JSTOR Text Analysis Support: Working with JSTOR Bibliographic Metadata – JSTOR Support

On this page:

Downloading the JSTOR bibliographic metadata file
Creating an item ID list
- Item ID list formatting requirements
- Example: Using Python to filter metadata and create an item ID list
Working with JSON Lines
- JSON data dictionary

To request the full text of items for analysis, you must submit a dataset request which includes a list of requested item IDs from the JSTOR bibliographic metadata file.

A document's bibliographic metadata provides information about the document, such as title and year of publication. You may use it to identify the items you need for your research.

Downloading the JSTOR bibliographic metadata file

To download the JSTOR bibliographic metadata file:

Log into the JSTOR text analysis support page with your personal JSTOR account.
- If you don't already have a JSTOR account, you may register for a JSTOR account for free.
Under Download metadata of JSTOR content available for text analysis, read and agree to the Terms and Conditions and then select the Download JSONL button.

Creating an item ID list

Once you've downloaded the JSTOR bibliographic metadata file and understand the data available in it, you'll need to create a list of JSTOR item IDs to submit as part of your dataset request.

Item ID list formatting requirements

Prior to submission, your ID list must meet the following requirements:

A UTF-8 plain text file with the extension .txt
One JSTOR item ID per line
No additional text (no header, commas, or other separators)
Maximum of 1,500,000 lines

While you can use a variety of tools to create this list, because of the size of the metadata file when uncompressed, we recommend using tools that can stream the file rather than load it entirely into memory. See an example of stream processing using Python.

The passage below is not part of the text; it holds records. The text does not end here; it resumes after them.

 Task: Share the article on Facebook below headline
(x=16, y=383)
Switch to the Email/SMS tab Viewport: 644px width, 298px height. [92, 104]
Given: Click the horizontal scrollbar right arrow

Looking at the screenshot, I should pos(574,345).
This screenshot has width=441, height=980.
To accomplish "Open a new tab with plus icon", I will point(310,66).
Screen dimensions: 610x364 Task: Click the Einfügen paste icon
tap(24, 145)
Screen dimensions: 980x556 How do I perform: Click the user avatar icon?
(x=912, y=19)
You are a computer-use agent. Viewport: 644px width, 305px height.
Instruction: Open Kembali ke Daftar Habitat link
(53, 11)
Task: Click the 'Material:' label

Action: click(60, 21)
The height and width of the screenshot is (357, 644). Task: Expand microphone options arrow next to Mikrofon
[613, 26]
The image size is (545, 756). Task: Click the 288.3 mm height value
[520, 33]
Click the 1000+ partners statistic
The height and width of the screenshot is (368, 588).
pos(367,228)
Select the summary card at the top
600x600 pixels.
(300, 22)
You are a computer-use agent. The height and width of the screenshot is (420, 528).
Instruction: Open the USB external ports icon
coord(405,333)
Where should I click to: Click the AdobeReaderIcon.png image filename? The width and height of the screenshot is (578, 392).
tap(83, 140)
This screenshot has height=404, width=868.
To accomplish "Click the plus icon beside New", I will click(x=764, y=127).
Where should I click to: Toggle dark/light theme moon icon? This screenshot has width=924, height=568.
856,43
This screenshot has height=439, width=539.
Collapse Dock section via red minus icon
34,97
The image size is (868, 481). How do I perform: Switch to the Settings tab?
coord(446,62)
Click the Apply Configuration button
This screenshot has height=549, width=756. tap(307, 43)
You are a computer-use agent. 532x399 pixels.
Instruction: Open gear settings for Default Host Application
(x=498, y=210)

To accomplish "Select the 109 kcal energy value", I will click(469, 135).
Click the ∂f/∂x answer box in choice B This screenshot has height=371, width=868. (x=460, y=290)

Other free and open source utilities that we recommend are:

R and the jsonlite package for streaming JSON data
The command line utility jq

Example: Using Python to filter metadata and create an item ID list

In the following example, we want to request all items that don’t require review to download, and whose titles contain the word “Rembrandt”.

import gzip
import json

item_ids = []

# Using gzip.open it is possible to read the file line by line without loading it all into memory
with (
   gzip.open(
       "jstor_metadata_2025-06-20.jsonl.gz",  # Replace with the name of the most recent metadata file you downloaded from https://www.jstor.org/ta-support/metadata
       "rt",
       encoding="utf-8" 
   ) as f
):
   for line_number, line in enumerate(f, start=1):
        # Print progress every 1000 lines to avoid overwhelming Jupyter
       if line_number%10000 == 0:
           print(f"\rProcessing line: {line_number}", end="", flush=True)
       
       data = json.loads(line)
       # Put your filtering logic here

       # Check if the item will require staff review
       if data.get("review_required") is False:
           # Check if the item has a title
           if data.get("title") is not None:
               # Check if the title contains the term "Rembrandt"
               if "rembrandt" in data["title"].lower():
                   item_ids.append(data["item_id"])
   print()  # Move to the next line after processing

# Write the item IDs to a file
output_file="rembrandt_item_ids.txt"
with open(output_file, "w") as f:
   for item_id in item_ids:
       f.write(f"{item_id}\n")

print("Output file:" + output_file)

Place this file in the same directory as the downloaded metadata file, update the file name in the Python code to match the filename you downloaded (it updates daily), and run using:

python jstor_filter.py

This will produce the TXT file rembrandt_item_ids.txt, which is ready to upload with your JSTOR text analysis dataset request.

Working with JSON Lines

The JSTOR bibliographic metadata file is made available in JSON Lines file format, compressed with gzip. JSON Lines is a file format for storing structured data, where each line is a valid JSON value.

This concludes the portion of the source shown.